Both images above are about  serotonin transporter that transports serotonin back to cells.   Other transport proteins have similar function. Second image is from the green triangle in first image. In addition to serotonin similar proteins also seem to work randomly with inhibitory (GABA, glycine) and excitatory (taurine, noradrenaline and dopamine) neurotransmitters.








Human oxytocin receptor similarities with fruit fly proteins. Second image is again expanded version of what's in the triangle on first image. Corazonin, octopamine and cardioacceleratory peptide are stimulatory neurotransmitters for invertebrate. CCK in humans causes nausea and anxiety. Tachykinin can activate human gut muscles. Adenosine seems to be only definitely inhibitory substance in that network. Gonadotropin-releasing hormone is needed in sexual maturity. Somatostatin inhibits release of growth hormones.

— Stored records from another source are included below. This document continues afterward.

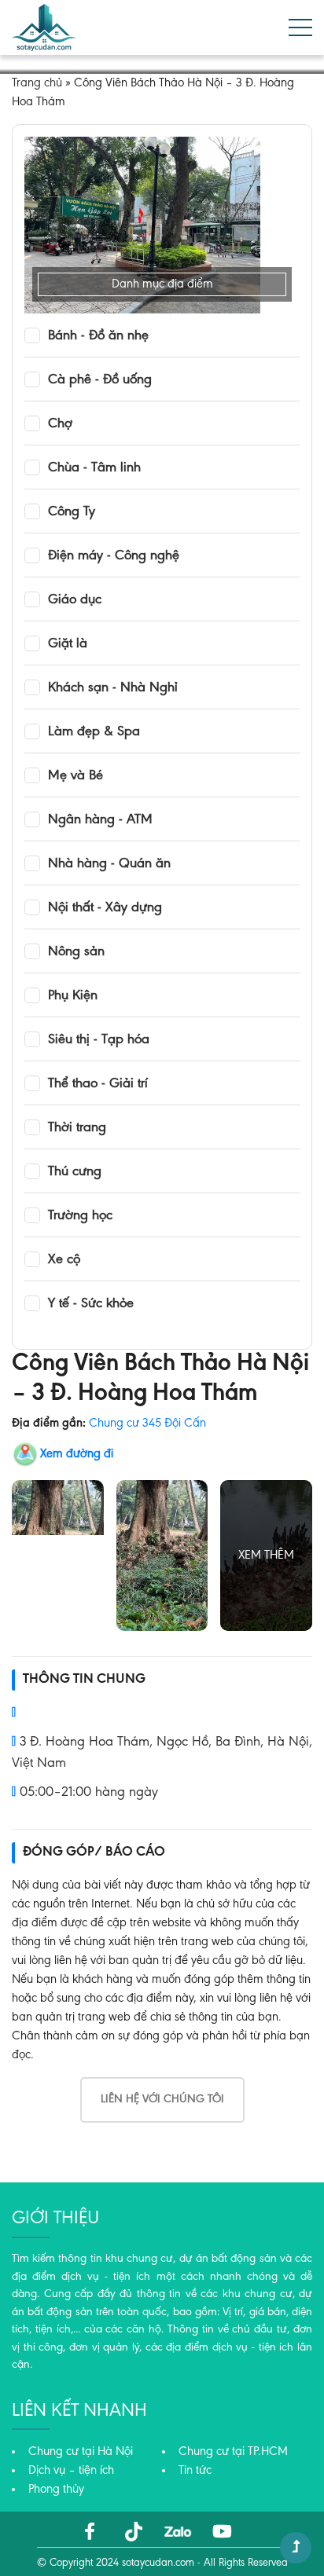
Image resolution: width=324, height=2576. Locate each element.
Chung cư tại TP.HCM (233, 2452)
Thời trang (77, 1128)
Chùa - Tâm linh (94, 468)
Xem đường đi (76, 1454)
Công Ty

(I found mostly same receptors when i compared human CB1 with fruit fly receptors)

Opioid receptor from fruit fly larva had also many similarities with human receptors. All main human opioid (mu, kappa, delta, nociceptin) receptors were found. Orexin is needed to stay awake and lack of it or its receptors causes narcolepsy. Substance-P along with neurokinin are needed to transmit pain signals. Galanin is mostly inhibitory. Neuromedin U causes contraction of gut muscles. Serotonin 4 receptor showed up among opiate and gut motility receptors.